▸ Exercise brief: Only one stretch of the data below is needed: the line with "Focus the 用户名 search input field" through the last line. Output it exactly and drop the pictures.

::::::

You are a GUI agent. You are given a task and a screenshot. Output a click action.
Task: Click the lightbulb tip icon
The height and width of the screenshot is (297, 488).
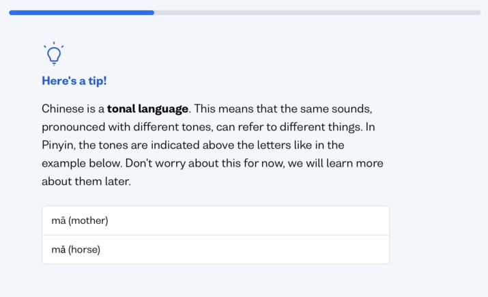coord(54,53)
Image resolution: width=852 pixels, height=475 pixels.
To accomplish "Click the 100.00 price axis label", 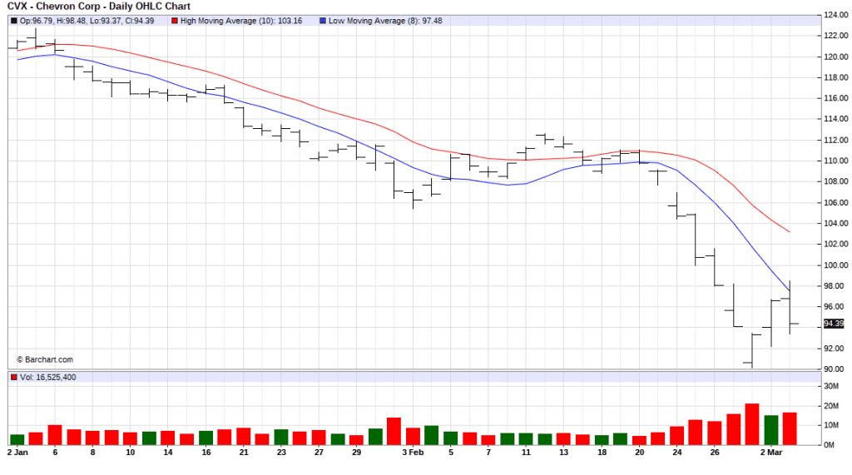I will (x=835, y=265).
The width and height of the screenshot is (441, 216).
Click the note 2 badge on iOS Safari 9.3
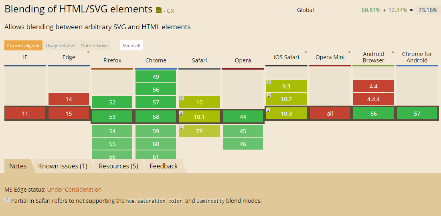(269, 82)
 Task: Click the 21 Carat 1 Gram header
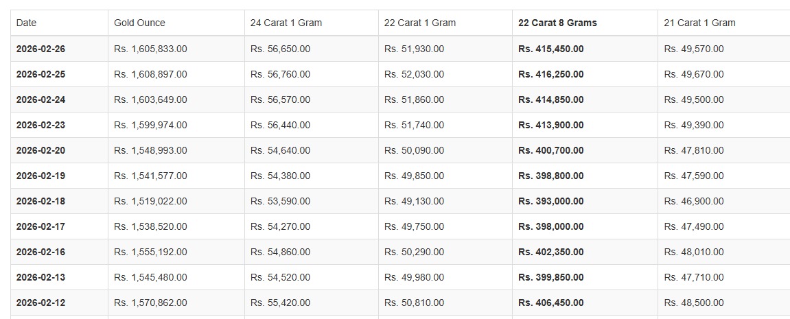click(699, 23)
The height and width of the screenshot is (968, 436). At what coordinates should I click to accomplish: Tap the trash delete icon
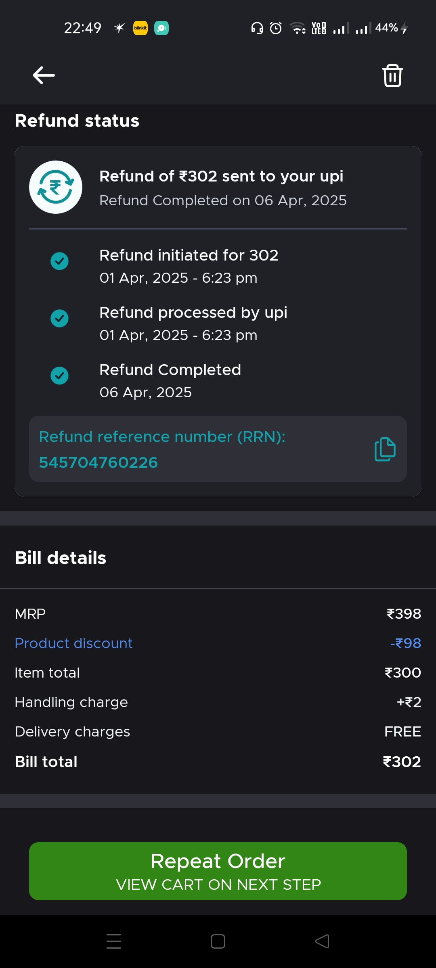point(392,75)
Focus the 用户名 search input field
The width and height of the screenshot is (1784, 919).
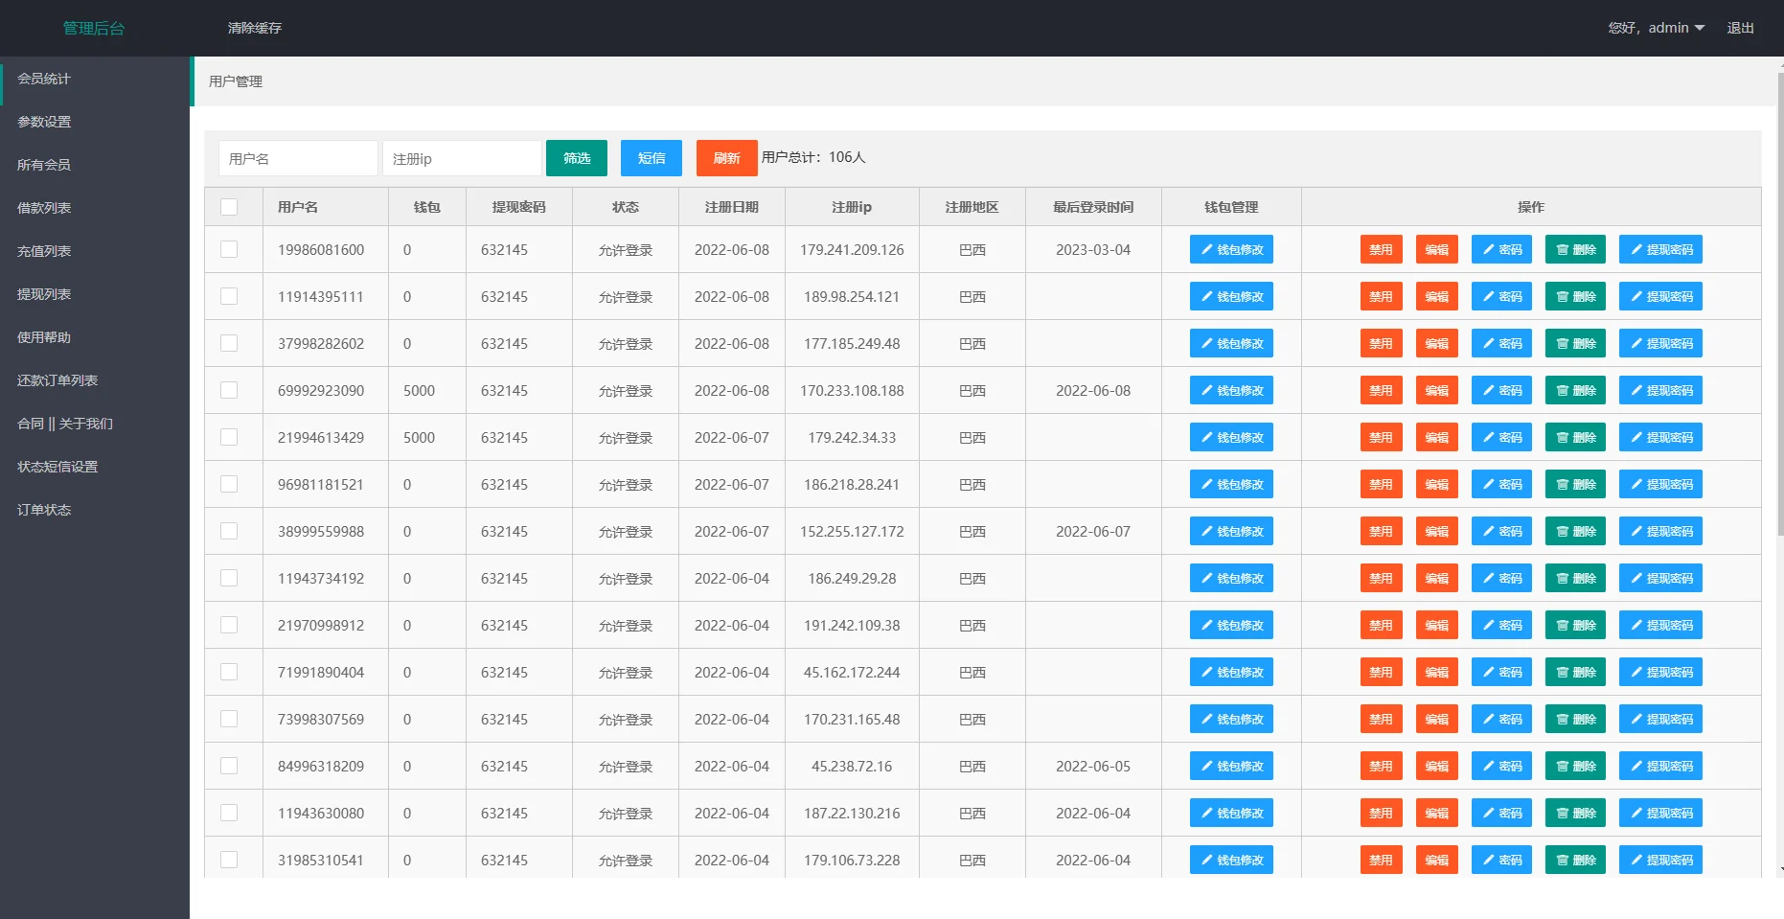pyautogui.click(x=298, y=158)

::::::

▸ Result below:
Focus the 用户名 search input field
The width and height of the screenshot is (1784, 919).
pyautogui.click(x=298, y=158)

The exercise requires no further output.